憂う頭中将と、同意したりあきれたりする友人達。それらの会話についていけない光君は、中流の女性という存在に、少し興味がわいた様子だった。

しかし、葵の上を大事に扱うという事をするべきだと自制しているのか、口を開こうとしない。

そんな恋の話題の途中で、一人が芸術論を展開し始め、彼等もそれに夢中になり、時間が過ぎていったのだった。







「これはこれは、お待ちしておりました、源氏君」


「ありがとう、君は?」


会話に熱中していた貴族男子達も、時間が時間だと、各行くべきところに向かっていった。そのため光君もまた、今晩の宿である、伊予介の邸にむかったのだが、彼を迎え入れたのは、伊予介よりも年若い青年だった。


「私は伊予介の息子の、紀伊守です」


「ああ。顔がどことなく似ているのはそのためか」


「ありがとうございます。

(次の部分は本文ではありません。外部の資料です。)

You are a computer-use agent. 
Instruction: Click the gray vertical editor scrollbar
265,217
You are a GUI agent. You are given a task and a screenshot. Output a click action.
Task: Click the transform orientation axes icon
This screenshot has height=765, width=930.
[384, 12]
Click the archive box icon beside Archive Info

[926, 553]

源氏君をお招きするなんてとても光栄です」


紀伊守はうれしそうな顔をした後に、困った顔になった。


「大変申し訳ないのですが、少しばかり失礼をお許しください」


「何かあったのか?」


穏やかに問いかける光君に、紀伊守はこう言った。


「本日は、父の後妻が邸にやってきているのです。そのため、少々騒がしいかもしれません」


「ああ、大丈夫だよ。気にしないでくれ」


にこり、と穏やかに不愉快な感情など何一つない、という顔で言った光君に、紀伊守はほっとした様子だった。




「惟光……」


「はい、なんでしょうか」


「伊予介の後妻の方は、……美しいのだろうか」


「美しかろうと美しくなかろうと、おすすめはいたしません」


「どうして? ……もう何年も女性に触れていないんだ。女性という物を忘れそうなんだ……」


「それでもです。だってお考えくださいな。あなたは貴種のなかでも最高峰の貴種であらせられます。そして光り輝く美貌の持ち主で、何から何までよくできた方と、世間一般では言われているお方です」


「惟光は容赦のない言い方をする」


「一人くらい、それくらいの人間がいたほうがちょうどいいでしょう」


「いつもお前の意見は参考になるから、助かっているよ」


「それはうれしい。さて、お話の続きですが……そんなすばらしいと思われているお方と、一晩の夢を見た後の、奥方様がおかわいそうでしょう」


「かわいそうだろうか? よく、すばらしい人と一夜を過ごしたい、と男性も女性も言うだろう? 宮中の女房達はそういってはばからない」


「だって、その後、夫と比べてしまうでしょう? その後妻のお方が結婚前にどれだけの男性と経験があったかはわかりませんが、夢のような一夜の後に待っているのが、比べものにならないくらい……こう言うと失礼かもしれませんが、劣っている男性との夜ばかりとなってしまったら、きっと苦しいですよ。だってその方が、理性のある、貞淑な方だったら余計にです。色々な物の板挟みになって、でもきっと、おそらく……二度めはお互いのために起きてはならないと拒むでしょう」


「僕でも?」


「光君だからこそです」


「……」


「勢いだけで一夜をともにして、その後女性を苦しませる事にしかならないのならば、そういった行為はお控えください。それにあなたにお仕えする伊予介も、妻と寝られたら、侮辱と思うかもしれませんよ。いらぬ反感はかってはいけません」


「そうか。……僕と一夜をともにするという事で、その先苦しむ人がいるのか……思いつかなかった……」


光君は、惟光の言葉を受け止めて、それをよくよく考えた後に、こう言った。


「誰かと触れ合うのは、葵との事が解決したらにする。それまでは協力してくれるだろう、惟光」


「はい。光君が誰かを愛してもいいようになりましたら、いくらでも良い女性の噂を拾ってきますからね」


にこ、と笑った光君に、惟光もにぱっと笑い返したのだった。